Estou certo que ele irá se deleitar com as pilhas de cadáveres que essa batalha irá produzir.

— Só estamos aqui por que ele assim deseja... — Kurdis finalmente retrucou, puxou a lona e saiu da tenda.

Eu devia ter enfrentado Arjune'zur! Devia estar no cranten de Tédris. Devia ter me certificado...

A atenção de Kurdis voltou-se para um jovem que deixou cair a tora de madeira que carregava com um companheiro. Estava sem camisa, as calças em frangalhos, imundas, com manchas de sangue. Vergões vermelhos e sangue coagulado nas costas e braços.

— Por favor, misericórdia! Não aguento! Argh!

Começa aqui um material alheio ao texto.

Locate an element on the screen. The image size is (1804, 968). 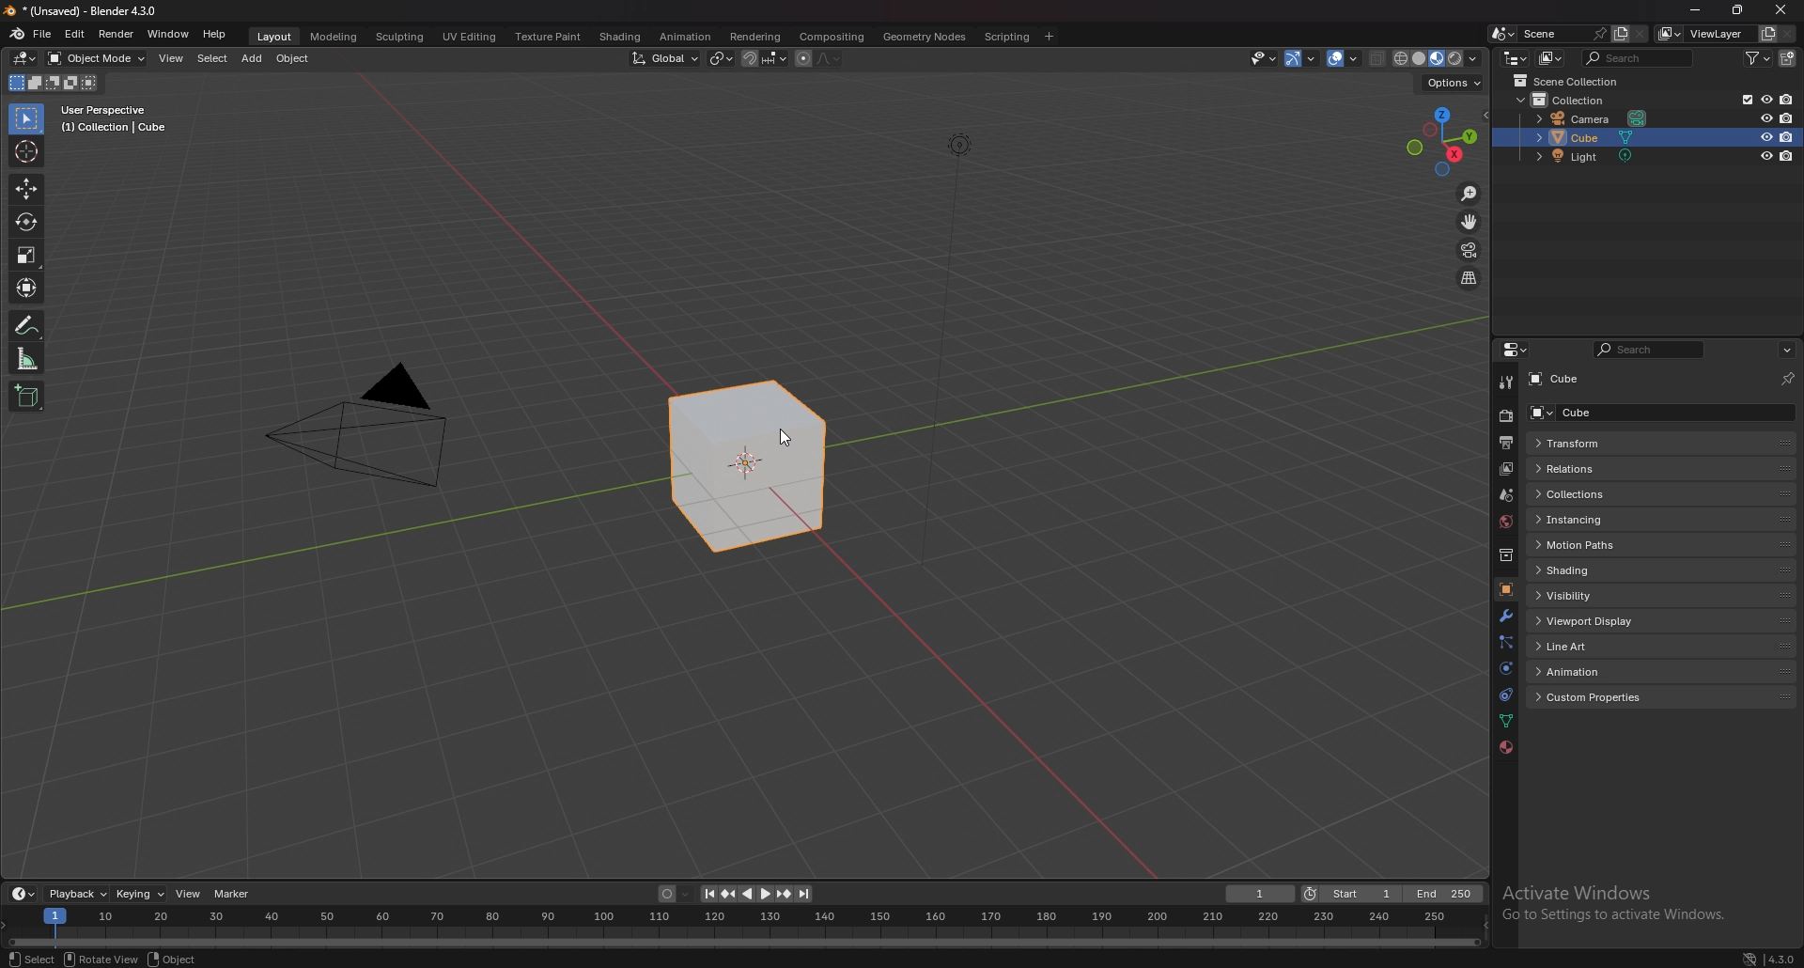
selector is located at coordinates (26, 119).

Argh!

A imensa capataz noruk brandiu o chicote espinhoso contra seus ombros, costas, braços. Filetes de sangue escorreram generosos por seu corpo vacilante.

— Knuk, gorb-jaruko!

Esse rapaz não vai conseguir sobreviver. Pobre alma. Melhor aliviar seu sofrimento.

Kurdis se aproximou e a capataz imediatamente parou de açoitar o rapaz para fazer uma vênia.

— Grande ô-masu!

Kurdis ignorou-a e bateu com seu cajado no chão. O som gutural que produziu para convocar depressa o feitiço destacou-se no silêncio que se espalhou com sua aproximação.

— Misericór... aaaargh!

O rapaz foi atingido com um raio verde que o fez se contrair em espasmos por uns instantes. Em seguida, o corpo relaxou e caiu de lado, morto, liberto da dor e do sofrimento.

Finalmente Kurdis se dirigiu à capataz e disse no idioma dos noruks:

— Não perca tempo açoitando mão de obra inútil! Ao trabalho!